Quoted text:
[Start]
Comparing the two structures, in both cases (adatom or doped), Rh has only O neighbours, in agreement with Hosokawa et al.,11 rather than the Ce-top site suggested by Pfau et al.10 (note also that Rh adatoms lead to the presence of Ce3+ ions, even without the vacancy creation assumed by Pfau et al.). When comparing our calculated distances with those coming from EXAFS (Table 5),13 we must bear in mind that the DFT functional we are using, PBE+U, always under-binds, producing overly long bond lengths, and the under-binding worsens with increasing U > 0 eV.3 We obtained a 1.7% overestimation of the bulk lattice parameter, so our calculated Rh–O and Rh–Ce distances must be rescaled for comparison with the experiment. We thus compare Rh–O distances of 2.13 and 2.11 Å for the adatom and doped systems, respectively, with the EXAFS value of 2.05 Å. Neither of the theoretical structures match exactly, but neither is inconsistent. However, the experimental coordination number of 2.2 ± 0.6 is more in keeping with the adatom (3 closest neighbours) than the doped system (3 + 3). The Rh–Ce distances differ more. Taking the under-binding into account, we predict 2.94 Å for the adatom and 3.76 Å for the doped Rh, compared to 3.16 Å from the experiment (the coordination numbers in this case are harder to compare, as the models used to fit the experimental data mixed Ce and Rh). Neither of the comparisons are convincing, so overall, we cannot say whether the EXAFS better supports the adatom model or the Ce site doping model, or perhaps a mixture.

Table 5 Comparison of the various calculated Rh–O and Rh–Ce distances (“Dist.”) and Rh coordination numbers (“Rh Coord.”) with those from EXAFS experiments.13
Calculations (this work).a All Rh–X distances < 4 Å are included Experimental EXAFSd (13)
Rh adatom at the OH site Rh doped onto the Ce site Assuming 1% Rh Assuming 2% Rh
Raw dist.b Scaled dist.c Rh coord. Raw dist.b Scaled dist.c Rh coord. Distance Rh Coord. Distance Rh Coord.
a Calculated values are from the p(3 × 3) supercell. Distances, given in Ångströms, grouped by atomic layers, with labels T1a, T1b etc. following Fig. 1. All distances below 4 Å are included. b “Raw distances” are those obtained directly in the PBE+U calculations. c “Scaled distances” have been reduced to correct for PBE+U's 1.7% overestimation of the lattice parameter. This allows easier comparison with experiments. d Two sets of EXAFS distances were presented in ref. 13, both from the same set of experimental data, one through fitting under the assumption of 1% Rh doping of the cerium sublattice, the other under the assumption of 2% Rh doping. The EXAFS results find the first shell of O ions around the Rh, followed by a cation shell which contains neighbouring Rh substitutions as well as Ce.
[End]
Data provided:
[Start]
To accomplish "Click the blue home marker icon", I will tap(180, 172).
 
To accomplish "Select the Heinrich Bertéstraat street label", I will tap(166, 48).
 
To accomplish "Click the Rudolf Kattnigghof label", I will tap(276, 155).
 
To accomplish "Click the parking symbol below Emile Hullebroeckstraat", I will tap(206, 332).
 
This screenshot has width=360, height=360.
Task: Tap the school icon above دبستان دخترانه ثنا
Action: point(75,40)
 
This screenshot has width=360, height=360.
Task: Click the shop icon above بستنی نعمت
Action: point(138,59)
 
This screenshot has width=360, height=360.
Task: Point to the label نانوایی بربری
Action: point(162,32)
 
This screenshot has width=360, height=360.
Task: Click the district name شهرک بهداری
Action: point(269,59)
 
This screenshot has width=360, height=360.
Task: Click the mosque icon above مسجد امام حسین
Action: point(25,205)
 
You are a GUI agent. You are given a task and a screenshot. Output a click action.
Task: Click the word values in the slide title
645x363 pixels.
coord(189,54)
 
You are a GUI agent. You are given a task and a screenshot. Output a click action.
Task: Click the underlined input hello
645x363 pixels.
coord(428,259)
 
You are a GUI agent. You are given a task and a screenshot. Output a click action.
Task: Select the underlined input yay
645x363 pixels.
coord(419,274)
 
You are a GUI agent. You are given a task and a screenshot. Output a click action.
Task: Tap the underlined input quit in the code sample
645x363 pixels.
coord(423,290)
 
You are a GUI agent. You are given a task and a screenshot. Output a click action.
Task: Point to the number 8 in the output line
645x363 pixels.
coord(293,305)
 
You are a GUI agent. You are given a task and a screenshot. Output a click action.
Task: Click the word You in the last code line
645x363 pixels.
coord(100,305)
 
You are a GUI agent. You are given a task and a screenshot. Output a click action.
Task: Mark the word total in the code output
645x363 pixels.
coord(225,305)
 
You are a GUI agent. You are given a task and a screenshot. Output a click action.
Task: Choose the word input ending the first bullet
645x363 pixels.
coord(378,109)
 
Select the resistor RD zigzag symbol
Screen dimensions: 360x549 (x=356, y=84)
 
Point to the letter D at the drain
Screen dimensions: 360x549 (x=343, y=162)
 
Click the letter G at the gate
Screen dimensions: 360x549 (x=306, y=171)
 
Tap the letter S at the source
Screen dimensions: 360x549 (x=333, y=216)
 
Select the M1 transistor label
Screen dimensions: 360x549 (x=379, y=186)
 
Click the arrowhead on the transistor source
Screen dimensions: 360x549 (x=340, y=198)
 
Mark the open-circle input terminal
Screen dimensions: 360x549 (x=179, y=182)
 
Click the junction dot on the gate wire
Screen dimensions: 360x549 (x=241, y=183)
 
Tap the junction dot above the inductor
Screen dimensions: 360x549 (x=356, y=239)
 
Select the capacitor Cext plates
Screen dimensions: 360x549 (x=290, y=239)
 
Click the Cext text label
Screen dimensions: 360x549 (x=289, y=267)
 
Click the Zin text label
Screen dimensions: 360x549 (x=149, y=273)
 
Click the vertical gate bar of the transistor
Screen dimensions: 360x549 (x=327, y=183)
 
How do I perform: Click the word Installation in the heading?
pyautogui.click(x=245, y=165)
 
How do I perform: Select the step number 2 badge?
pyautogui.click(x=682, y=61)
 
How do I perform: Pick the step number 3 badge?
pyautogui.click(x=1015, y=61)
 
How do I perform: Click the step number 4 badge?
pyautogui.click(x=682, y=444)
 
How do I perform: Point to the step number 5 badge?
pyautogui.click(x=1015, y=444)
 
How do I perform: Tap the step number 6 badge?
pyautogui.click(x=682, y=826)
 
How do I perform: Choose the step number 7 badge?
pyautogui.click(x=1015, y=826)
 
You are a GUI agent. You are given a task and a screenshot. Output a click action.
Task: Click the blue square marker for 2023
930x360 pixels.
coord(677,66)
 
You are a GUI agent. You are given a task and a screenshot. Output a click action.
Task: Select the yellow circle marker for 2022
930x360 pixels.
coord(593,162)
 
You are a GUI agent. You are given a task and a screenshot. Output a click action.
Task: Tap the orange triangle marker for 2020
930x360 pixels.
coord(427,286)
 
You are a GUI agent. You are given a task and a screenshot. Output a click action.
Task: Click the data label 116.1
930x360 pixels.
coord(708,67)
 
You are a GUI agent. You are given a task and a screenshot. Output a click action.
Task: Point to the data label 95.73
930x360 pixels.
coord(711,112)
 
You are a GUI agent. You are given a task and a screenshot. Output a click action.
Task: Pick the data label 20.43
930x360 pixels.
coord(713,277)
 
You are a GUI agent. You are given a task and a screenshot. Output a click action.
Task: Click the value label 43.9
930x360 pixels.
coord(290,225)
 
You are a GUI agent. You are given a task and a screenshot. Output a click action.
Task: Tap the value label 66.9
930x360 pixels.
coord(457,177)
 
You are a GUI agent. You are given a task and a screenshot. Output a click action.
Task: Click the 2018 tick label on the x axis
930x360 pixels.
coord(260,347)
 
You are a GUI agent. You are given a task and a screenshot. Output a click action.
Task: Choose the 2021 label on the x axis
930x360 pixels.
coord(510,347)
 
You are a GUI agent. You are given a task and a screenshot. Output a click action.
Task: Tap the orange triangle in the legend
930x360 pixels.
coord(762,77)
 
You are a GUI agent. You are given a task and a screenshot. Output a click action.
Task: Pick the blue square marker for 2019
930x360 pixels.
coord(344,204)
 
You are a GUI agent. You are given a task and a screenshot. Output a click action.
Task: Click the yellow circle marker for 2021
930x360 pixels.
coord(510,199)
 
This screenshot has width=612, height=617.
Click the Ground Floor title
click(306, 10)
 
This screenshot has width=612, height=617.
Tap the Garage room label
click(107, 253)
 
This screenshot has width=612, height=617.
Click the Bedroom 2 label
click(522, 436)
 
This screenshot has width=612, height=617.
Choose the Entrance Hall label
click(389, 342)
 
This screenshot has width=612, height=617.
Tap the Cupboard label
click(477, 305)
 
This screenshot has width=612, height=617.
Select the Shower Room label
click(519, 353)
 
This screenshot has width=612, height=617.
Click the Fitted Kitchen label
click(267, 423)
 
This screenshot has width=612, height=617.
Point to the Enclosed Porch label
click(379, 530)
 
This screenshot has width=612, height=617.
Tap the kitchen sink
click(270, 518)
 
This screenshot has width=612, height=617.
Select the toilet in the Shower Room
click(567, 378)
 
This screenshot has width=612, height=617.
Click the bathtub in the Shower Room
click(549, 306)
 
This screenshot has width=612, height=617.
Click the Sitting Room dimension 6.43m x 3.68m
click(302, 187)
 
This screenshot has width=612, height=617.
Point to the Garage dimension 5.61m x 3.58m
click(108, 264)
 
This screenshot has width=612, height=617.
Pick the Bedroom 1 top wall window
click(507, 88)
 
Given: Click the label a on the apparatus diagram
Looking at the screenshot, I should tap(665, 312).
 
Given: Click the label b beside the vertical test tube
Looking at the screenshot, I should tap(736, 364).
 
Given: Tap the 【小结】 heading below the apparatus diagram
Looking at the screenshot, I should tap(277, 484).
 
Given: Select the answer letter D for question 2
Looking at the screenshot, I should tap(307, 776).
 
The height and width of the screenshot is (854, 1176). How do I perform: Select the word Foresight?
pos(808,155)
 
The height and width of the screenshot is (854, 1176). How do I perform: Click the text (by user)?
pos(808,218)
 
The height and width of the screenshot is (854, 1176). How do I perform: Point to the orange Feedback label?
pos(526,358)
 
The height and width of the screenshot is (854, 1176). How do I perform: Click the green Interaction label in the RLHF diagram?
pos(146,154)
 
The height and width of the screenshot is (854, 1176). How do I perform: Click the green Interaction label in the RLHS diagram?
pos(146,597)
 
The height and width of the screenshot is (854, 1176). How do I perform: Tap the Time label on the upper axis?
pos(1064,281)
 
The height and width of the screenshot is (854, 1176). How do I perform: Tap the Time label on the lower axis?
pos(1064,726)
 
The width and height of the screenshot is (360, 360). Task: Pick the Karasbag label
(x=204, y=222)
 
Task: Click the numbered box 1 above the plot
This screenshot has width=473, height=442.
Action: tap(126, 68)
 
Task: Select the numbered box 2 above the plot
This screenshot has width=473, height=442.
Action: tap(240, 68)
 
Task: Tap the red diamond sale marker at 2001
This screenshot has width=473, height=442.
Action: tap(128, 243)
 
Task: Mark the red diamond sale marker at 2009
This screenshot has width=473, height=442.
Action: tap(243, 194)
[End]
Exercises:
1) Could you set down the passage on rhodium in ceria verbatim, specifically the part that opens with the words containing "Table 5 Comparison" and closes with "Coord. Distance Rh Coord."?
2) Does the passage on rhodium in ceria agree with each statement below? Answer yes or no for each, and quote the words from the passage that decide it.
(a) The calculations overestimated the bulk lattice parameter by 1.7%.
(b) The experimental coordination number fits the doped system better than the adatom.
(c) Once under-binding is taken into account, the predicted Rh–Ce distance for doped Rh is 3.76 Å.
3) Can you continue the passage on rhodium in ceria from where it stops?

Task results:
1)
Table 5 Comparison of the various calculated Rh–O and Rh–Ce distances (“Dist.”) and Rh coordination numbers (“Rh Coord.”) with those from EXAFS experiments.13
Calculations (this work).a All Rh–X distances < 4 Å are included Experimental EXAFSd (13)
Rh adatom at the OH site Rh doped onto the Ce site Assuming 1% Rh Assuming 2% Rh
Raw dist.b Scaled dist.c Rh coord. Raw dist.b Scaled dist.c Rh coord. Distance Rh Coord. Distance Rh Coord.

2)
(a) Yes: "We obtained a 1.7% overestimation of the bulk lattice parameter"
(b) No: "the experimental coordination number of 2.2 ± 0.6 is more in keeping with the adatom (3 closest neighbours) than the doped system (3 + 3)"
(c) Yes: "we predict 2.94 Å for the adatom and 3.76 Å for the doped Rh"

3)
Rh–O T1a 2.166 2.130 3 2.149 2.113 3 2.045 ± 0.003 2.2 ± 0.6 2.060 ± 0.005 2.3 ± 0.4
T1c 2.883 2.835 1 2.210 2.173 3
T2a N/A N/A N/A 2.529 2.487 1
Rh–Ce T1b 2.985 2.935 3 3.822 3.758 6 3.163 ± 0.004 5.4 ± 0.7 3.157 ± 0.006 5.1 ± 0.5
T2b N/A N/A N/A 3.820 3.756 3
Rh–Rh N/A N/A 2.722 ± 0.003 5.7 ± 0.3 2.733 ± 0.003 5.4 ± 0.5


Regarding the energetics, the relative stability of the two sites, and the various possible interactions of lone Rh atoms approaching the ceria(111) surface, we find a wide variation in the environment, conditions and sample history. We find that the Rh will never heal an existing oxygen vacancy, or replace a surface oxygen ion, but instead moves to an adatom position, most likely at more than the nearest neighbour distance from the vacancy. For the lone adatom in a vacancy-free region of the surface, the most stable configuration has Eads = −3.37 eV relative to Rh vapour. However, if the opposite environmental extreme is considered (hence adsorption relative to Rh metal) Eads = +2.53 eV, so that Rh adatoms are then not stable.

For the doped systems, the energy gained from Rh healing of cerium vacancies is always significant (−10.22 eV up to −4.32 eV), but replacement of an existing surface Ce ion always costs energy, with Edoping ranging from +5.44 eV up to +14.35 eV. However, these calculated energies each assume some form of equilibrium, so the fact that Rh doping is believed to have been seen experimentally,13 may be due to non-equilibrium formation processes (such as Ce deficient growth), and kinetic limitations. Indeed, Gayen et al.13 saw indications of three separate Rh sites in their samples, which were prepared by non-equilibrium methods. So, in summary, we may assume that both Rh adatoms and Rh surface doping do occur, depending upon the conditions and sample history.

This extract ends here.